Publié : 20 octobre 2017

L’amour avant l’estomac

L’aimoé aivaint l’mâgon

Bernard Chapuis

Publié dans le Quotidien Jurassien le 20 octobre 2017

L’aimoé aivaint l’mâgon

I n’sais p’ si vôs l’aî dj’ raicontè, çtée d’ ces dous djûenes mairiès. È rentre è médi, ran n’était prât. Lai fanne était encoé â yét. Poidé, èls aivïnt fait l’aimoé tote lai neût, èlle était éroin’nèee. Lu était fô aimoérou. Tiaind qu’èl é vu sai fanne, che bèlle dains ci yét, è n’é p’ poéyu s’eurteni, è s’ât dévéti, è s’ât coutchi â long d’ lée, èt peus èls aint raicmencie. « Vïns qu’i te gremeuche, qu’i te baîjeuche des pies en lai téte. Ah, qu’ ç’ât bon. Encoé, ncoé. Pus foûe, pus foûe. I seus â pairaidis. »

I n’aî p’ fâte de vôs dire que, ci djoué-li, èl ât paitchi en l’ujine lai painse veude. « Boh, qu’èl é dit en sai fanne, nôs n’ains p’ predju not’ temps. Çoli é rempiaici not’ dénèe. »

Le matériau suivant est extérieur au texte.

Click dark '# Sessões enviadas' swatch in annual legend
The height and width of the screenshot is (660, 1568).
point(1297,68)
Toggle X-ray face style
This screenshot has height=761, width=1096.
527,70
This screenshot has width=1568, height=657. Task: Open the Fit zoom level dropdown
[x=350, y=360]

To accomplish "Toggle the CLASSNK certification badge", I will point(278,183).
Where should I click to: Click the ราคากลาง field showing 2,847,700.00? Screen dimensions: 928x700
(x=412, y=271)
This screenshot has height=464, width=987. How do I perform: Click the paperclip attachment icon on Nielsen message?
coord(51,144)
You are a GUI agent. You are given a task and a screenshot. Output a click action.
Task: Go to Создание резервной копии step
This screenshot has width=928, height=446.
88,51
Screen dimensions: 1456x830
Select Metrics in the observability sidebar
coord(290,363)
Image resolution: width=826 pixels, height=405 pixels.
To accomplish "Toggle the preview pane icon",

È rentre, le soi voi les chés. Èl aivait faim, vôs peutes bïn craire. Tote lai sïnte djouénèe sains maindgie. È yi aittairdgeait de s’ sietaie en lai tâle.

—  Qu’ât-ce te nôs és fait d’ bon, Puc’natte ?

Lai puc’natte, qu’ n’aivait ran aipprâtie, l’embraiche tar’ment èt l’ sarre contre lée :

—  C’était che bon è médi. i t’aî rétchâdè not’ dénèe.


Ecouter la chronique lue par Bernard Chapuis

info document -  MP3 - 1.6 Mo

L’amour avant l’estomac

Je ne sais si je vous ai raconté l’histoire de ces deux jeunes mariés. Il rentre à midi, rien n’était prêt. La femme était encore au lit. Pardi, ils avaient fait l’amour toute la nuit, elle était épuisée. Lui était fou amoureux. Quand il vu sa femme, si belle dans ce lit, il n’a pas pu se retenir, il s’est déshabillé, il s’est allongé à ses côtés et ils ont recommencé. « Viens que je te croque, que je te baise des pieds à la tête.. Ah, que c’est bon. Encore, encore. Plus fort, plus fort. Je suis au paradis. »

Inutile de vous dire que, ce jour-là, il est parti à l’usine le ventre creux. « Bah, dit-il à sa femme, nous n’avons pas perdu notre temps. Ça remplace notre dîner. »

Il rentre, le soir vers les six heures. Il avait faim, vous pouvez imaginer. La journée entière sans manger. Il lui tardait de se mettre à table.

—  Qu’est-ce que tu nous as fait de bon, Poulette ?

La poulette, qui n’avait rien préparé, l’embrasse tendrement et le serre contre elle :

—  C’était si bon à midi. Je t’ai réchauffé notre dîner.